Telomeres and senescence
One trigger for cell senescence is
shortening of telomeres. Telomeres are
short repeats of DNA (GGGTTA in
humans) that form caps at the ends of
chromosomes to protect the ends from
wearing down.
Each time that a cells divides, it loses
about 100 bp of telomeric DNA.
Telomeres are about 10 kbp long in
embryonic cells. After about 80 cell
divisions, telomeres wear down to 2
kbp, which is thought to be a minimum
length that triggers senescence.
Telomerase: a reverse transcriptase
that restores telomeres. The enzyme is
active in germ cells and stem cells, but
activity is not detected in most somatic
cells. Telomerase is reactivated in
cancer cells or immortal cell lines.
Experimental introduction of
telomerase into aging human cells
prevents senescence and leads to cell
immortality.
If the telomerase gene is knocked out,
mice develop problems after several
generations. Their telomeres become
too short, they lose fertility, and they
are more susceptible to several
diseases.
Mouse telomeres are much longer
than needed.
Why don’t all cells maintain telomerase?
A safeguard against cancer? Humans are long lived and accumulate mutations
due to oxidants and environmental carcinogens. These mutations accumulate
slowly, requiring about 30 cell divisions before they are significant to cause
cancer.
Once a cell is ‘out of control’ (cancer has started), it needs to divide at least 30
times before it can produce a tumor of only 1 cm3. If cell senescence develops
at 60-80 population doublings, it would provide a safeguard that inhibits
cancer. It is hypothesized that many more tumors would arise spontaneously in
humans if telomerase was expressed in all cells. Mice have active telomerase
in somatic cells and mouse cells are highly sensitive to malignant
transformation. Human cells are very resistant to malignant transformation.
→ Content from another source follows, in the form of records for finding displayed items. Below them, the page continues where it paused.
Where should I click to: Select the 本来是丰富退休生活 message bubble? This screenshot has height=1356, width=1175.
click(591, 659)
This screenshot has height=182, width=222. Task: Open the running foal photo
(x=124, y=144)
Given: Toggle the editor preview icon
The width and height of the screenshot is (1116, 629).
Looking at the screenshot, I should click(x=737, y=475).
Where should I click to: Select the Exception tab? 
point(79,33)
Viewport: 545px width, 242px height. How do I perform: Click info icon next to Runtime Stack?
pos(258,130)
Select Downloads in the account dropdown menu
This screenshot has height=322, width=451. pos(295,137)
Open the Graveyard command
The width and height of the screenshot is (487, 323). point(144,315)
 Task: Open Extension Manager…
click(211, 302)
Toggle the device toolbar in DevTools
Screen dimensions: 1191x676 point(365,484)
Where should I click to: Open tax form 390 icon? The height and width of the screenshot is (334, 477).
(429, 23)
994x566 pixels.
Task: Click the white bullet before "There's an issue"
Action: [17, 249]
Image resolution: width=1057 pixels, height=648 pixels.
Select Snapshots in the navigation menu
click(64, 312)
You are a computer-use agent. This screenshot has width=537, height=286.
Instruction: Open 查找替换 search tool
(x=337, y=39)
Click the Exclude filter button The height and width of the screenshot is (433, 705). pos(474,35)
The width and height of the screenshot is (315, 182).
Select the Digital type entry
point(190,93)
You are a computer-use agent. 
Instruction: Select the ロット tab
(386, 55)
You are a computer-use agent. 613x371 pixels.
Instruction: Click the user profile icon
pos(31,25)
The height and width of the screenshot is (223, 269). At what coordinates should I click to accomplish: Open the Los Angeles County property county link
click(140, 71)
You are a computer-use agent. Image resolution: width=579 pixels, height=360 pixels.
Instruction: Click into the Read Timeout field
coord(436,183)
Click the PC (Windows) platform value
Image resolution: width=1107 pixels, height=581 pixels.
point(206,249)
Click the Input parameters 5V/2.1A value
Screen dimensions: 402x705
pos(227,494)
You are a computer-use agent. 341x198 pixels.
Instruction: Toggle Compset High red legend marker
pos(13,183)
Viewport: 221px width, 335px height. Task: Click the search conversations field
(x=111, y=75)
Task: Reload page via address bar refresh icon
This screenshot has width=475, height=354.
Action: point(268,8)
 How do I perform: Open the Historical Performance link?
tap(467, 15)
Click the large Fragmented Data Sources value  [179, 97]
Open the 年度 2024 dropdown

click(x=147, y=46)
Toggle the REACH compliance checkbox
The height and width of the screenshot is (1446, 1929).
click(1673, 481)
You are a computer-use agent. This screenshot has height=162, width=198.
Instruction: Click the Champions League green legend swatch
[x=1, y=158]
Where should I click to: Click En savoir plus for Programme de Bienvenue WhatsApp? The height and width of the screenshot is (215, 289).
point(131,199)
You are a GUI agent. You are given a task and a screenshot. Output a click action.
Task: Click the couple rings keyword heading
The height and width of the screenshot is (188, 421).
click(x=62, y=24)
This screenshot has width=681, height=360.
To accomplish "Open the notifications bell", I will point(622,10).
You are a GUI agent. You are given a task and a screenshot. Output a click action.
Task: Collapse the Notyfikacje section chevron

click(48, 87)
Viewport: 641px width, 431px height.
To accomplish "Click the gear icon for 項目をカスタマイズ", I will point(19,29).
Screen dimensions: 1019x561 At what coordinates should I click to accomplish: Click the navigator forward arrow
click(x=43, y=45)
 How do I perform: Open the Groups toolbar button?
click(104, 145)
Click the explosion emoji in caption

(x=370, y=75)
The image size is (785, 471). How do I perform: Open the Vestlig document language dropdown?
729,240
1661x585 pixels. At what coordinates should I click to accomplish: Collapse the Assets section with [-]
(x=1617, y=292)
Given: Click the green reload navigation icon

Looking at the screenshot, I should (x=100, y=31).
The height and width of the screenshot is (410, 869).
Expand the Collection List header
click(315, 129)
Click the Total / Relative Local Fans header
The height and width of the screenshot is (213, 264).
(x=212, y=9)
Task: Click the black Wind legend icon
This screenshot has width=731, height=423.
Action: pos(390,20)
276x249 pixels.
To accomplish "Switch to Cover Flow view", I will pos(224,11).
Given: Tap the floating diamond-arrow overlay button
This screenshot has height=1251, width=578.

Can telomerase be ‘switched off’ in human cancer cells as a universal type of
therapy? It is an attractive idea, but there are problems:
• Some tumors maintain telomere length by poorly understood mechanisms
that do not require telomerase.
• Therapy would need to target every last cell. If it missed one in a million, the
tumor might grow back.
• If telomerase were knocked out in stem cells, there might be problems with
normal tissue regeneration (skin and blood cell renewal).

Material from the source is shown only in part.